JAKARTA – Otoritas Jasa Keuangan (OJK) menegaskan pemberantasan perjudian online tidak cukup hanya dengan memblokir situs maupun rekening. OJK menilai penanganan harus menyasar seluruh rantai kejahatan, mulai dari deteksi dini, pengawasan transaksi, pemblokiran aset, hingga penegakan hukum secara terpadu.
Kepala Eksekutif Pengawas Perbankan OJK, Dian Ediana Rae, mengatakan koordinasi antarlembaga menjadi tantangan utama dalam upaya memberantas judi online. Menurutnya, sinergi antara OJK, Kementerian Komunikasi dan Digital (Komdigi), Pusat Pelaporan dan Analisis Transaksi Keuangan (PPATK), Bank Indonesia, aparat penegak hukum, hingga industri jasa keuangan masih perlu diperkuat.

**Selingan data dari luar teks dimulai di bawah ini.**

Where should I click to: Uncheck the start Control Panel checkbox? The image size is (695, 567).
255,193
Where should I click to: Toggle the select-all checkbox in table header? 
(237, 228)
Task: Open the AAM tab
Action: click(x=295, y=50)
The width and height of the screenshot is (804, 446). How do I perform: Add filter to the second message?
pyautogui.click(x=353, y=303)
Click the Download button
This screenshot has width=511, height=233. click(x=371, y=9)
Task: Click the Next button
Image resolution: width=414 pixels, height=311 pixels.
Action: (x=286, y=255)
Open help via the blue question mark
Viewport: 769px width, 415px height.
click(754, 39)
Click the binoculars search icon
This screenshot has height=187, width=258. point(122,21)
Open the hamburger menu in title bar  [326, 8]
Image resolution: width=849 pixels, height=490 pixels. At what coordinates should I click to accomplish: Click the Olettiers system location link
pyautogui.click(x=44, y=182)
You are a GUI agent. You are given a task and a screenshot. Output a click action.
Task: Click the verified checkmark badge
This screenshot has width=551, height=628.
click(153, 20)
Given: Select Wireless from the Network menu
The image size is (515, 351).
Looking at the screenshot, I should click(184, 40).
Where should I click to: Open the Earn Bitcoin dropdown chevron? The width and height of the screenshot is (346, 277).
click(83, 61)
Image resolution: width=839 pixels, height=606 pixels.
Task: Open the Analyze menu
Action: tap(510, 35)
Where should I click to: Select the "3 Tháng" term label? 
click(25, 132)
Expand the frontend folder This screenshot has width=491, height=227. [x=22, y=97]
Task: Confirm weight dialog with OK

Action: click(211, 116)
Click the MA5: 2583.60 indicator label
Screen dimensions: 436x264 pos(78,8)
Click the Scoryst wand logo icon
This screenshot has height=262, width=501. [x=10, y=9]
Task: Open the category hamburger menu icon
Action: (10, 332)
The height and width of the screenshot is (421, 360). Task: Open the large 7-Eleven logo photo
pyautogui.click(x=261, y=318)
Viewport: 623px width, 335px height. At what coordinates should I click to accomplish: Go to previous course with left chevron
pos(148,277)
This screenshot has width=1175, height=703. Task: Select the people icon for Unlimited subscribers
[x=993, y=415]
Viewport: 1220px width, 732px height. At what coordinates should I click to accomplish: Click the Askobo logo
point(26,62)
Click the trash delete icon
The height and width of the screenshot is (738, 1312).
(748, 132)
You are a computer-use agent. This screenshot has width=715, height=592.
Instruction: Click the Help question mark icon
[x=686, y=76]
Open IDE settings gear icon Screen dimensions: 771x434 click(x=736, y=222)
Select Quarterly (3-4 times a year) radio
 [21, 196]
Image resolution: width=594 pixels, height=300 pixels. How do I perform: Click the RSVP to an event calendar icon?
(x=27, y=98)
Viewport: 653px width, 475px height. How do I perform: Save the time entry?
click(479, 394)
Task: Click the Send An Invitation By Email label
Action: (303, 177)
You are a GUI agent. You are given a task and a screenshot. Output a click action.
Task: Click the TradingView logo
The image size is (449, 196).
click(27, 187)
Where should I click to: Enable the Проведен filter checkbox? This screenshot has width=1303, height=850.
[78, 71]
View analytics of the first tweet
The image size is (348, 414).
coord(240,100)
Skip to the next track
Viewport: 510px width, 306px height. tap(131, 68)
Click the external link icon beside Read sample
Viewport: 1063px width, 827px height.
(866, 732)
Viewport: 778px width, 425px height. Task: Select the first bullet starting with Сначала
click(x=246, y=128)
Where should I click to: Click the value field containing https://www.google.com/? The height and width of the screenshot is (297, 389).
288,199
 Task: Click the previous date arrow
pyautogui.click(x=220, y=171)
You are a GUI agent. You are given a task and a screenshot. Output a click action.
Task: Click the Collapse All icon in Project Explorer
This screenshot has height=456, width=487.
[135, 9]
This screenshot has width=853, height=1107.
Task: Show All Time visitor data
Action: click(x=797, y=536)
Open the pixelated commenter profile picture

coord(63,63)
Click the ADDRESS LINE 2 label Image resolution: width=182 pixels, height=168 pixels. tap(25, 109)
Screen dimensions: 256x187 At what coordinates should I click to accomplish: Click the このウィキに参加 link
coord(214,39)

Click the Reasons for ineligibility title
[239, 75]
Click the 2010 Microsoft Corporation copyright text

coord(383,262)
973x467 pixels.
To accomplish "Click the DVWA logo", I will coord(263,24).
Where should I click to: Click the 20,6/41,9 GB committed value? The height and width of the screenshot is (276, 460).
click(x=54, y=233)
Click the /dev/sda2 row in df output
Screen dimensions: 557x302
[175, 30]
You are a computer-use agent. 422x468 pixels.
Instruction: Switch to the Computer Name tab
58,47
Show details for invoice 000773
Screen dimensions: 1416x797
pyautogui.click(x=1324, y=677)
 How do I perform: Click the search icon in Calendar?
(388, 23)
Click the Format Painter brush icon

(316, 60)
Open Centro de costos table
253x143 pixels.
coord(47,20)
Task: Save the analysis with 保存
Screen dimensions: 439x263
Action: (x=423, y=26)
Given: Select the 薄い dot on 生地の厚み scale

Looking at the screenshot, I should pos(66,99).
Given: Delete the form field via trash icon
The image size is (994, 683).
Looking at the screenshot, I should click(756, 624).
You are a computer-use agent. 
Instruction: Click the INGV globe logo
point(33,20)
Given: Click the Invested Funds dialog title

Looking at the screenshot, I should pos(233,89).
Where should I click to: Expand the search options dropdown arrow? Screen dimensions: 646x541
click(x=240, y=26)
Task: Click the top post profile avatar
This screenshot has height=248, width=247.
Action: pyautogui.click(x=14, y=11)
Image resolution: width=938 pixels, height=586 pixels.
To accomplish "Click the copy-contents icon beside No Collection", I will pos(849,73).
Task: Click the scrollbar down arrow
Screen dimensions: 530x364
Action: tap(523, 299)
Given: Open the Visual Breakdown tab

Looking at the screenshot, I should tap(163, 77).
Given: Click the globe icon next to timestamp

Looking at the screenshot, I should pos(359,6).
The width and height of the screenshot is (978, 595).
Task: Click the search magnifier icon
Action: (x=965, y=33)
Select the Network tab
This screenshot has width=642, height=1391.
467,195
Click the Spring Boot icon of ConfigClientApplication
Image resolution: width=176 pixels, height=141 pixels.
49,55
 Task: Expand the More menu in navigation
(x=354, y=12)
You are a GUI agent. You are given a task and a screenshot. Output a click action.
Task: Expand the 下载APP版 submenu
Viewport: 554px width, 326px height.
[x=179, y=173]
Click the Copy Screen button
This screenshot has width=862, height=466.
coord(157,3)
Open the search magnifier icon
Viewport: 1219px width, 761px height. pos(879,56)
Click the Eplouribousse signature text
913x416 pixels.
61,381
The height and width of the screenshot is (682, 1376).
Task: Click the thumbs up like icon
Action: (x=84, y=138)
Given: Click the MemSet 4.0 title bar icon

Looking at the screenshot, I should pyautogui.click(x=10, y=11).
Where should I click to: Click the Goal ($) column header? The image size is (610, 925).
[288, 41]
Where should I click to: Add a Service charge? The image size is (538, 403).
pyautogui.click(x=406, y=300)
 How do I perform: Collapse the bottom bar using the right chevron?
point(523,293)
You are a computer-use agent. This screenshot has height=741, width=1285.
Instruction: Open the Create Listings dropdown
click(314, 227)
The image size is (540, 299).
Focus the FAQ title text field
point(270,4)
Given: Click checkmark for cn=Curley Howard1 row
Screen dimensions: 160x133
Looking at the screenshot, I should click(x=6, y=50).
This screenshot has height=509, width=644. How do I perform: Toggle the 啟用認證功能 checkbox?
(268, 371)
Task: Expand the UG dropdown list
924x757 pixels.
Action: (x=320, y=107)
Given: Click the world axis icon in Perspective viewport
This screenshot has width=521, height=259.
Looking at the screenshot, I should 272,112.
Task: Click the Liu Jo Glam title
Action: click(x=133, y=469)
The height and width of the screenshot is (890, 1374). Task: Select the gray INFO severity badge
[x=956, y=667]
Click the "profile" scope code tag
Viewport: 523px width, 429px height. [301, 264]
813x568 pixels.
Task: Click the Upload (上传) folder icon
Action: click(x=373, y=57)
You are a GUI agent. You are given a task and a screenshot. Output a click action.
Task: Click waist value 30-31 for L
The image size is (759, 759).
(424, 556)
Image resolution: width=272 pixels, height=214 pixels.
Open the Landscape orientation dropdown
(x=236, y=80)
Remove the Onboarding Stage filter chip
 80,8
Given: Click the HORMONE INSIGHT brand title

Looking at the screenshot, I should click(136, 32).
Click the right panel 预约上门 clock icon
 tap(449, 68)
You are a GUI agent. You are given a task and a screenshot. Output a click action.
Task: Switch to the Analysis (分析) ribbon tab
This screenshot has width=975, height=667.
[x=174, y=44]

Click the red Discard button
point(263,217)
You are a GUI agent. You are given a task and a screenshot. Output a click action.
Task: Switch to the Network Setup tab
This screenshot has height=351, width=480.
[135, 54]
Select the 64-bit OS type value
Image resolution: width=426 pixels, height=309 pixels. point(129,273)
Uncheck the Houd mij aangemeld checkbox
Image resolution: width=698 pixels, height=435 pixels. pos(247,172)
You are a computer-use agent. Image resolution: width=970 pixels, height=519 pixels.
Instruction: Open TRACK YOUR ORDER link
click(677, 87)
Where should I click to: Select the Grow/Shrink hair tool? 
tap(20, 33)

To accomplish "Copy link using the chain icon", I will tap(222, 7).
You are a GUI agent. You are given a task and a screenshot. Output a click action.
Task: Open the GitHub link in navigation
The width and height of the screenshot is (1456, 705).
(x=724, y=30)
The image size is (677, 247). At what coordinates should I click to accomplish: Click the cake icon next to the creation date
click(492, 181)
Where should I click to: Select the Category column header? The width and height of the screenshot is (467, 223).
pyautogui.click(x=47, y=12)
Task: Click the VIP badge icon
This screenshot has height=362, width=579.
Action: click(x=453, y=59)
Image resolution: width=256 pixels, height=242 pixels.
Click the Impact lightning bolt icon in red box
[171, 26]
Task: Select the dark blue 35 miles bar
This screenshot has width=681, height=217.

“Penanganan perjudian online tidak boleh berhenti pada pemblokiran situs atau rekening. Seluruh rantai harus ditangani, mulai dari deteksi dini, pertukaran data, mitigasi risiko, pengawasan transaksi, pemblokiran aset, pelaporan, hingga penegakan hukum,” ujar Dian dalam OJK Banking Forum 2026 di Jakarta, Selasa (14/7/2026).
Dian mengungkapkan, hingga kini pertukaran informasi antarlembaga masih melalui berbagai tahapan administratif sehingga belum sepenuhnya berlangsung secara otomatis dan real time.
Kondisi tersebut dimanfaatkan pelaku untuk memindahkan dana maupun mengubah modus operandi sebelum tindakan pengawasan dilakukan.
Selain itu, OJK juga menyoroti belum optimalnya pemanfaatan teknologi analitik dan kecerdasan buatan (Artificial Intelligence/AI) dalam sistem pengawasan.
Menurutnya, dashboard pengawasan bersama, analisis jaringan transaksi, serta sistem pemantauan berbasis risiko akan mempercepat identifikasi transaksi mencurigakan dan rekening penampung (mule account).
Di sisi lain, tantangan teknis juga semakin kompleks. Pelaku judi online dinilai semakin canggih dengan mengganti domain situs dalam waktu singkat, menggunakan server di luar negeri, memanfaatkan VPN, aplikasi terenkripsi, hingga menggunakan instrumen pembayaran digital seperti dompet elektronik, virtual account, dan aset kripto.
“Seluruh upaya mulai dari penguatan regulasi, peningkatan koordinasi lintas lembaga, pembangunan ekosistem pengawasan yang terintegrasi, hingga pemanfaatan artificial intelligence merupakan bagian dari komitmen OJK untuk terus menjaga integritas sistem jasa keuangan,” kata Dian.
OJK saat ini juga tengah mengembangkan tools berbasis AI untuk mengidentifikasi rekening penampungan yang digunakan dalam aktivitas perjudian online. Teknologi tersebut nantinya mampu mendeteksi identitas pemilik rekening sehingga mempercepat proses pengawasan.
Dalam kesempatan yang sama, Dian mengingatkan masyarakat agar tidak terlibat dalam praktik jual beli rekening. Pasalnya, rekening yang teridentifikasi terkait aktivitas ilegal akan masuk dalam daftar hitam (blacklist) melalui sistem Sipelaku, yang berpotensi berdampak serius terhadap akses layanan keuangan pemilik rekening.
“Kalau orang-orang ini masuk ke blacklist yang kita sebut sistem Sipelaku, maka akan berakibat fatal,” tegas Dian.